WHAT YOU WILL DO: In the data below, find the line containing "You are a GUI" and the line containing "Where should I", then reproduce them and every line between, exactly. Omit pictures.

EXTRACTED DATA:
*** Begin section ***

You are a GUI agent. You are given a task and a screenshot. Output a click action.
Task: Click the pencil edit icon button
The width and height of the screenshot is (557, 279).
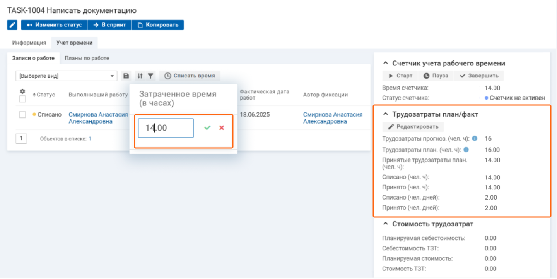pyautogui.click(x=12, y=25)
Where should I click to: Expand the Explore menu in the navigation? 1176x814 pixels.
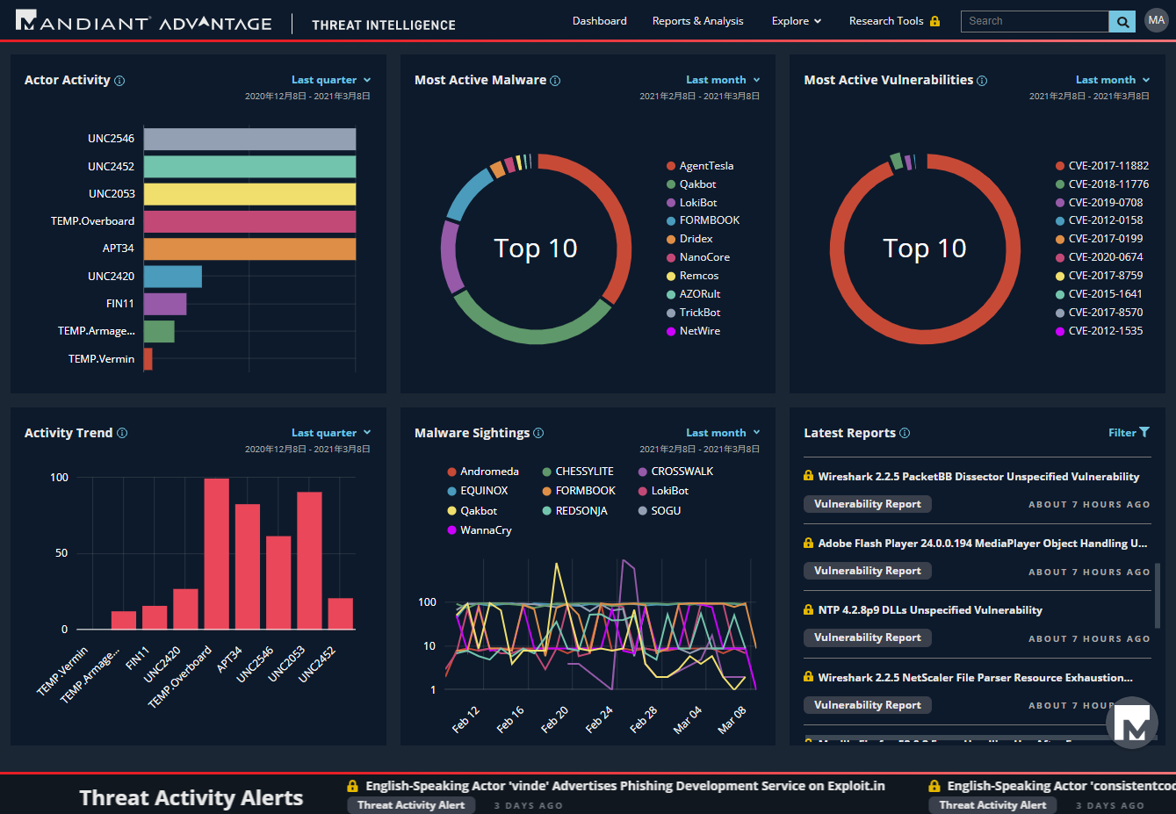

*** End section ***
*** Begin section ***

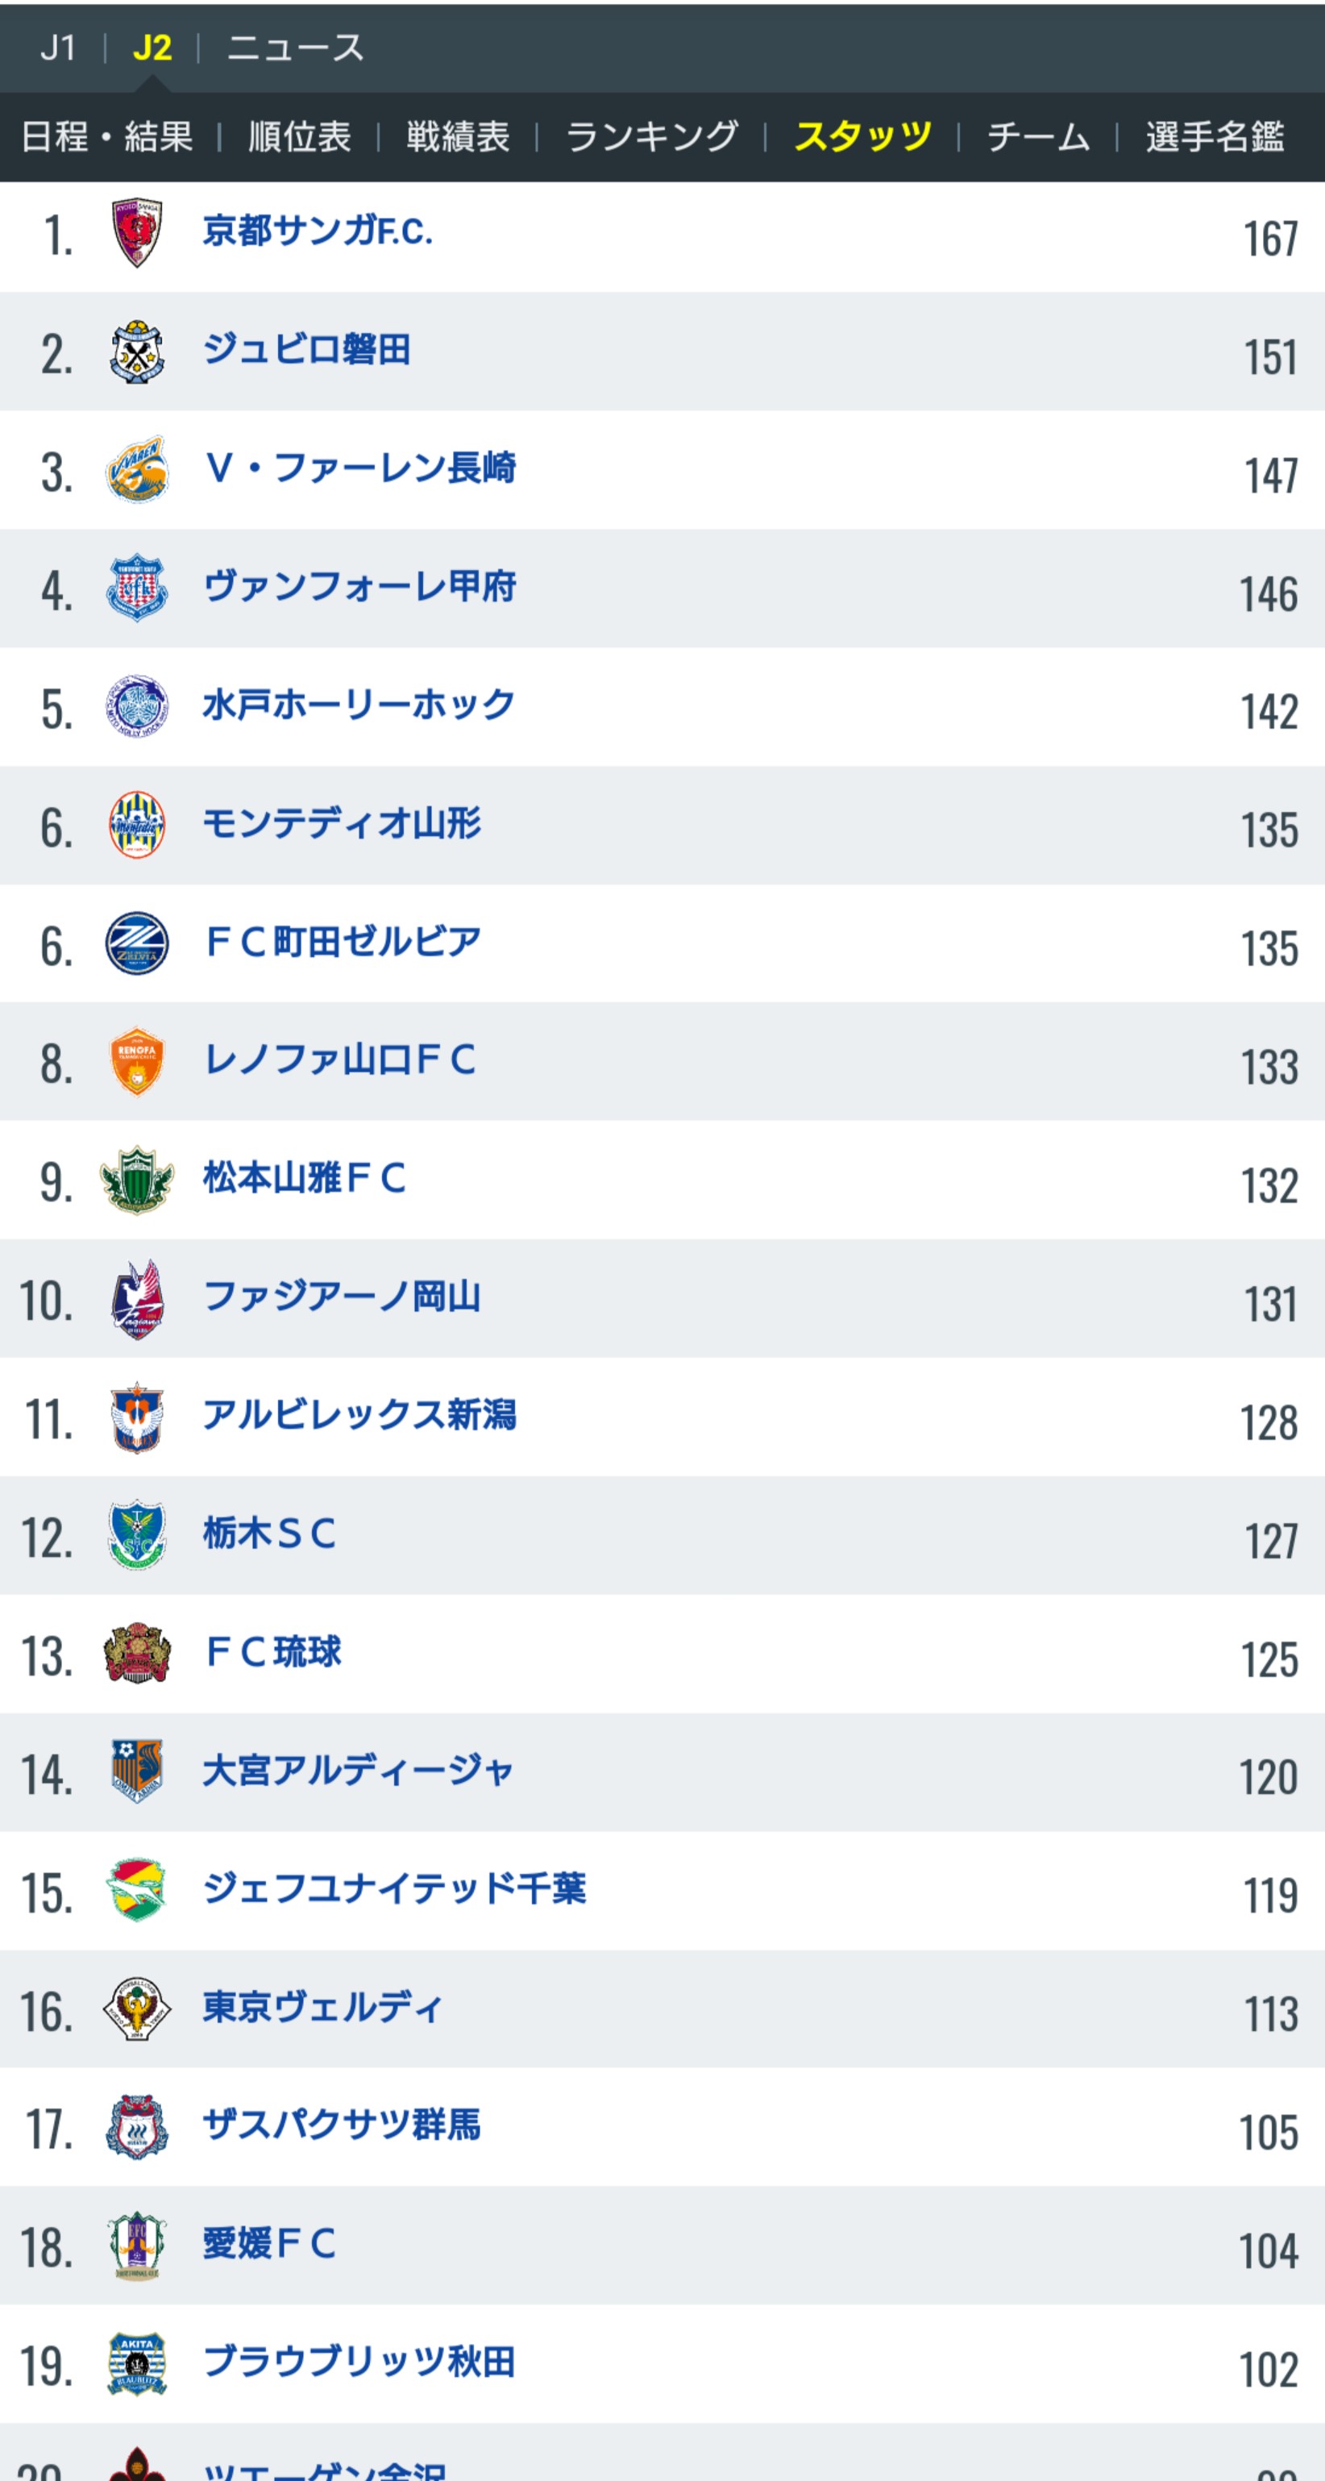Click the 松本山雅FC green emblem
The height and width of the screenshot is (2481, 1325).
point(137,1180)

*** End section ***

REPLY:
You are a GUI agent. You are given a task and a screenshot. Output a click action.
Task: Click the pencil edit icon button
The width and height of the screenshot is (557, 279).
pyautogui.click(x=12, y=25)
Where should I click to: Expand the Explore menu in the navigation? 1176x814 pixels.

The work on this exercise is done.